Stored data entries
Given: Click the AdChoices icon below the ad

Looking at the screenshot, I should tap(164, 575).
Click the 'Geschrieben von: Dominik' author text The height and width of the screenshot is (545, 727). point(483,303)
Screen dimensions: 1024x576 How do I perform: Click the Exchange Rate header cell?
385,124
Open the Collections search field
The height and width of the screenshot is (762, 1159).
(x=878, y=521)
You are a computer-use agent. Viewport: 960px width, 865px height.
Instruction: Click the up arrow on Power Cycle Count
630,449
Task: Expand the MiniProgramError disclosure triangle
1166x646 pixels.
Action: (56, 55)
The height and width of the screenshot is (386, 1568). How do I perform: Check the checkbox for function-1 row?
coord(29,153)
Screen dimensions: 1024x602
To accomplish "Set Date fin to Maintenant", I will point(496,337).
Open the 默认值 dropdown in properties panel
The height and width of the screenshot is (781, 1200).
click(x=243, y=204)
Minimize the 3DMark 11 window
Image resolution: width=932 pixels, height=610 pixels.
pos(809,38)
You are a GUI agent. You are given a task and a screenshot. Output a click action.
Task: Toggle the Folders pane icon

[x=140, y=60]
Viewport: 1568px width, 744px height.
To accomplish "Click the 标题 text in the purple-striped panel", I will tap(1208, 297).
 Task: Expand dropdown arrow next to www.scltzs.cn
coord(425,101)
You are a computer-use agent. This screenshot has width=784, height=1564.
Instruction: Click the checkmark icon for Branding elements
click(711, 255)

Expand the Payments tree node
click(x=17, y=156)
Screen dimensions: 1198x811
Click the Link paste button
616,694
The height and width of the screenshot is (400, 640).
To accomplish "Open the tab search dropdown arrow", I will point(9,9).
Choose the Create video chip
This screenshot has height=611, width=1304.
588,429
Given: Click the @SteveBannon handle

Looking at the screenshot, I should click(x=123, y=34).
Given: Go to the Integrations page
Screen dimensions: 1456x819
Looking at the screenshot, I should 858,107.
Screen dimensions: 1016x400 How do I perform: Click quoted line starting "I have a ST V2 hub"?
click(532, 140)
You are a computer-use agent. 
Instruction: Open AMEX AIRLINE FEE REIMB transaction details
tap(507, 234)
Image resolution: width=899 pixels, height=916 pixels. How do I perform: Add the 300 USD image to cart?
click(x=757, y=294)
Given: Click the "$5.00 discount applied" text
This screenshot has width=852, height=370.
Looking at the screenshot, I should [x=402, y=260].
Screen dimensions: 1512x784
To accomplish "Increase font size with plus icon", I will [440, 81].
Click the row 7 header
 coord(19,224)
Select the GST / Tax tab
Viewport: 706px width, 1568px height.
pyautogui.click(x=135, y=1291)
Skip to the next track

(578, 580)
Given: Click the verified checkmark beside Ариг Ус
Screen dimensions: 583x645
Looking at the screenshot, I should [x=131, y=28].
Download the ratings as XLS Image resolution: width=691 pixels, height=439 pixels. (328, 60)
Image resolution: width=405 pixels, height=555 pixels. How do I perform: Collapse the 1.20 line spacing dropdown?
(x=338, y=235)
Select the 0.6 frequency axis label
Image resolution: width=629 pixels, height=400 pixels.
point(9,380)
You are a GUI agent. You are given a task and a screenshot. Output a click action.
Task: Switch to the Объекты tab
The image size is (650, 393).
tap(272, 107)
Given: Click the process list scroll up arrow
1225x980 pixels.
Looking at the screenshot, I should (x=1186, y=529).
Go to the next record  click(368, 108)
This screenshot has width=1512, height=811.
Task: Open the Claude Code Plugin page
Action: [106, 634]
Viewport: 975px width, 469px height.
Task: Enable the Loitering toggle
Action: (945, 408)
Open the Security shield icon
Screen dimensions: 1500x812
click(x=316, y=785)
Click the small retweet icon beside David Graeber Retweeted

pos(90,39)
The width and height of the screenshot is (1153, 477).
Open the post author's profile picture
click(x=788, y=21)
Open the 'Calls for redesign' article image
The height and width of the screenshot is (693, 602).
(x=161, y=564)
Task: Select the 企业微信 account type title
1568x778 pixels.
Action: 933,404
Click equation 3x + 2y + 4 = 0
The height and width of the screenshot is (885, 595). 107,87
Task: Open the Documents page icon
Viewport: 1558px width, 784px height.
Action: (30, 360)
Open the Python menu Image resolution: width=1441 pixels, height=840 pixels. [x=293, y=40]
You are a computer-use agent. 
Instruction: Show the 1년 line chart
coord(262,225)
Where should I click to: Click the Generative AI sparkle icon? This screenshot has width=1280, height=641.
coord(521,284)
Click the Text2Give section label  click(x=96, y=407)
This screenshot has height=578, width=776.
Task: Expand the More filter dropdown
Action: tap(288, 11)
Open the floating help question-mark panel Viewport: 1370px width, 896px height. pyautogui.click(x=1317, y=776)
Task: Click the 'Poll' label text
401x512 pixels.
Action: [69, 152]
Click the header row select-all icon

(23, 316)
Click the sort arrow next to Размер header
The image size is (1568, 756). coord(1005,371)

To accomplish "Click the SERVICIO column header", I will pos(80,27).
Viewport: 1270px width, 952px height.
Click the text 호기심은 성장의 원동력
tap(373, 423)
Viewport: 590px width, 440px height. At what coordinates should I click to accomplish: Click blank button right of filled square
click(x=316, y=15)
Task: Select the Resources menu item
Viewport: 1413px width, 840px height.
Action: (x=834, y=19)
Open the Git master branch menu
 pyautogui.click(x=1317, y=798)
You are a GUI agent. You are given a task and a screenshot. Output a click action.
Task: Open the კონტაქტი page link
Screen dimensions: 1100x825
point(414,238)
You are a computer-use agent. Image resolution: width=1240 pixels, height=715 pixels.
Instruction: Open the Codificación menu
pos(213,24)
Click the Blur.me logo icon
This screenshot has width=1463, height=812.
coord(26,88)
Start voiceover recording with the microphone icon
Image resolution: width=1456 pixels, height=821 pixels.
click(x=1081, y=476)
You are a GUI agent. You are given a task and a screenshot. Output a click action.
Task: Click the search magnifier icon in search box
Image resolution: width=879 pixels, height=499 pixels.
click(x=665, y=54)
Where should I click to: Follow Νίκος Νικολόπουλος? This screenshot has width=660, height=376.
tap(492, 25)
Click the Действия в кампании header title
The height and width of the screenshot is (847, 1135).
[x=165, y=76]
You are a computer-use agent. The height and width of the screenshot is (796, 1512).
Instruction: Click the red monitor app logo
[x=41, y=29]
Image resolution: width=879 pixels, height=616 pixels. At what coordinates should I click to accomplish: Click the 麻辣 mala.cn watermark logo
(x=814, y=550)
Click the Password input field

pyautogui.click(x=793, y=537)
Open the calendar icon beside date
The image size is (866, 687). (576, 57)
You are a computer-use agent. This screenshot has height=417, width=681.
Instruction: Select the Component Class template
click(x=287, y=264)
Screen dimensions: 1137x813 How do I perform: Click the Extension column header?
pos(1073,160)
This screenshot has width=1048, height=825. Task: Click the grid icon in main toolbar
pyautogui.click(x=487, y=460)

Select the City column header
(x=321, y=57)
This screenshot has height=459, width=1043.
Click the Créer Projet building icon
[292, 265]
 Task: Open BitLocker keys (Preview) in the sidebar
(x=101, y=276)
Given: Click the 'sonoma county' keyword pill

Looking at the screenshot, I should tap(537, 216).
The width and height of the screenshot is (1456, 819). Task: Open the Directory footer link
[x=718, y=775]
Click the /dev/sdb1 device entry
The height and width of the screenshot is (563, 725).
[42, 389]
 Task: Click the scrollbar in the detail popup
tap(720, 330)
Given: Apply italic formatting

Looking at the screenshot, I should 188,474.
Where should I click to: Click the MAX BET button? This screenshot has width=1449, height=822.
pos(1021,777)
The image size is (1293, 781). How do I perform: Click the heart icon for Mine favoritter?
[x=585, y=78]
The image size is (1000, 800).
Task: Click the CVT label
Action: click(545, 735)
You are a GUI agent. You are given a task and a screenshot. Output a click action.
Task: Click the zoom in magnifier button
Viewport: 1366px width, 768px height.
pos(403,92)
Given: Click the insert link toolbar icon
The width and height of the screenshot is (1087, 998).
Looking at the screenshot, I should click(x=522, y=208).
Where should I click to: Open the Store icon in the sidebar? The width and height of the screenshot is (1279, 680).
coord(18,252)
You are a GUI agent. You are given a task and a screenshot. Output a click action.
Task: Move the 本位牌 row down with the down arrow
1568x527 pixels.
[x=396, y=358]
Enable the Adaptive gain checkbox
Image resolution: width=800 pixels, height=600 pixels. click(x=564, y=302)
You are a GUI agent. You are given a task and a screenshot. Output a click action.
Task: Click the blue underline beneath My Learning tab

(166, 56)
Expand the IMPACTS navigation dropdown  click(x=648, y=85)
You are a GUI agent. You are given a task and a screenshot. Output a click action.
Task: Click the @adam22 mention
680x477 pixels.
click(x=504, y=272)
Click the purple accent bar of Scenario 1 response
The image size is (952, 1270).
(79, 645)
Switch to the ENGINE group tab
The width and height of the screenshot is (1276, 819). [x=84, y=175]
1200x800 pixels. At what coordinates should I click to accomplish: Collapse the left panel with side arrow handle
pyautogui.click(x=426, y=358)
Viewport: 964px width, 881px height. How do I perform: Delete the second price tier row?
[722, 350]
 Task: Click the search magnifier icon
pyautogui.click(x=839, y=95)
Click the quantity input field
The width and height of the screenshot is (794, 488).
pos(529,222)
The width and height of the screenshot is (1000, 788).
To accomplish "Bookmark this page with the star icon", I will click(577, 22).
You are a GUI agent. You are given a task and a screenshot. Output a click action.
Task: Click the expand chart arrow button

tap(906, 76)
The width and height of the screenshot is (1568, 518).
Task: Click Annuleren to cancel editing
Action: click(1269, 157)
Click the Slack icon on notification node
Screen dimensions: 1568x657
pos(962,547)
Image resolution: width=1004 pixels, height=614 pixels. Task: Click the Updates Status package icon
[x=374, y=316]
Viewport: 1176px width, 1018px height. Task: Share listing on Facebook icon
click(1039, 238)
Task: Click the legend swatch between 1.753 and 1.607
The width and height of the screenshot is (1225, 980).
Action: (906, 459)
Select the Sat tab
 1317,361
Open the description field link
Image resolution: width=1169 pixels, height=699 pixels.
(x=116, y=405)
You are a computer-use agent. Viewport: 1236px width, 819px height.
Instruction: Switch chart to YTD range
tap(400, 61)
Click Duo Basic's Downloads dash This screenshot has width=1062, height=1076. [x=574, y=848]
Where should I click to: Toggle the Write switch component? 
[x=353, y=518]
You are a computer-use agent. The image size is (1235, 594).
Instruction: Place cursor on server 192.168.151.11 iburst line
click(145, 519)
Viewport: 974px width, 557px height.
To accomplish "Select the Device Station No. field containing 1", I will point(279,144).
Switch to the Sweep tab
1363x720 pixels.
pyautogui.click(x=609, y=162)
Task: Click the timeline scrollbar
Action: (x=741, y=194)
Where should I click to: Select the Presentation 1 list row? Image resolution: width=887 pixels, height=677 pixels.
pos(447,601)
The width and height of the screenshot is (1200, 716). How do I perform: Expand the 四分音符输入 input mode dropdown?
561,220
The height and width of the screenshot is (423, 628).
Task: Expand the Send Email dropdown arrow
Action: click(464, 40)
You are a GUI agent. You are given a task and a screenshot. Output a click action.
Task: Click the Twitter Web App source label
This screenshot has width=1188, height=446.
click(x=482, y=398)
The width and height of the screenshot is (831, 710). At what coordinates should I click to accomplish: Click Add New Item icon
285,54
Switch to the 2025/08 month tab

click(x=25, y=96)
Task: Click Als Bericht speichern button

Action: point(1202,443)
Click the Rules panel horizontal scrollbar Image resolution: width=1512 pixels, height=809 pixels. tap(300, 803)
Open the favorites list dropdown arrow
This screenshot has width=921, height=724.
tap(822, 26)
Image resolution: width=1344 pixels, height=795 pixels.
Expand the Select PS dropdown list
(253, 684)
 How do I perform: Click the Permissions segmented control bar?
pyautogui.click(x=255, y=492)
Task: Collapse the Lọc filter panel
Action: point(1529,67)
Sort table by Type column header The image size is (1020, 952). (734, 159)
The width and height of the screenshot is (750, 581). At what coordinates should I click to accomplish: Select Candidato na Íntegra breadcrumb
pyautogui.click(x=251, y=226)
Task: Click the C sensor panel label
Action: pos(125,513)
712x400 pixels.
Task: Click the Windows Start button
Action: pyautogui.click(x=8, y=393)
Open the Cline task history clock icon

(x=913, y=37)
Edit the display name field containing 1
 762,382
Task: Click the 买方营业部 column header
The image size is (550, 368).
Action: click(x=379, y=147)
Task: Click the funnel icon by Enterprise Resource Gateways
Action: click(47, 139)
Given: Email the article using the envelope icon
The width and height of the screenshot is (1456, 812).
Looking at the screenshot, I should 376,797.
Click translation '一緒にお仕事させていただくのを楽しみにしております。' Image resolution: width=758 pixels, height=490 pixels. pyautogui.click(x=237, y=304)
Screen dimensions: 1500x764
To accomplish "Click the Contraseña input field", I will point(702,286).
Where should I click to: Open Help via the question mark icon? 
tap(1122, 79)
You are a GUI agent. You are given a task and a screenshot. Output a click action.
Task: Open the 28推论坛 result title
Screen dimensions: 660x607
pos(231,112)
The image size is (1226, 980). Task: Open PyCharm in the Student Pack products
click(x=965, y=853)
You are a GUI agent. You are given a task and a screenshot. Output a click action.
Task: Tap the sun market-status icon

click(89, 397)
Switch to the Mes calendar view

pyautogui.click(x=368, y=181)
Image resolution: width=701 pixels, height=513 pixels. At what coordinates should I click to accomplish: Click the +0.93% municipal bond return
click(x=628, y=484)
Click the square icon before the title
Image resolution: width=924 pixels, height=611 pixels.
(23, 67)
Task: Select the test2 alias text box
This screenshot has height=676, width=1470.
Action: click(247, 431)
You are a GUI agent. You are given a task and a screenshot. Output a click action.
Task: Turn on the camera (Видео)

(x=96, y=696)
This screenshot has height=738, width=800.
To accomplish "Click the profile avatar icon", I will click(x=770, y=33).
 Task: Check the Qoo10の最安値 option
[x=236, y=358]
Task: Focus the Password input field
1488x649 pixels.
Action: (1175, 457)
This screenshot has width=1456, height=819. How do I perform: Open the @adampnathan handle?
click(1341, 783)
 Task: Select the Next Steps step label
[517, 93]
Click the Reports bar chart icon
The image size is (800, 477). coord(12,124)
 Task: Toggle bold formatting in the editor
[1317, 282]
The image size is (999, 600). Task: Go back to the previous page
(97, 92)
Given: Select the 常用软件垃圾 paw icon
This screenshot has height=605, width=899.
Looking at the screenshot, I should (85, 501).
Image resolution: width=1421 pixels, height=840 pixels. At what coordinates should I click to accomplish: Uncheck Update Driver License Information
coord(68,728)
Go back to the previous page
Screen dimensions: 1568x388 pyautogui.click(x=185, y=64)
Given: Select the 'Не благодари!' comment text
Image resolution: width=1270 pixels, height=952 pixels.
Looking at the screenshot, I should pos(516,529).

# [Task directions]
Among the lines above, tally those containing the string "computer" and give only the result.

# [The answer]
9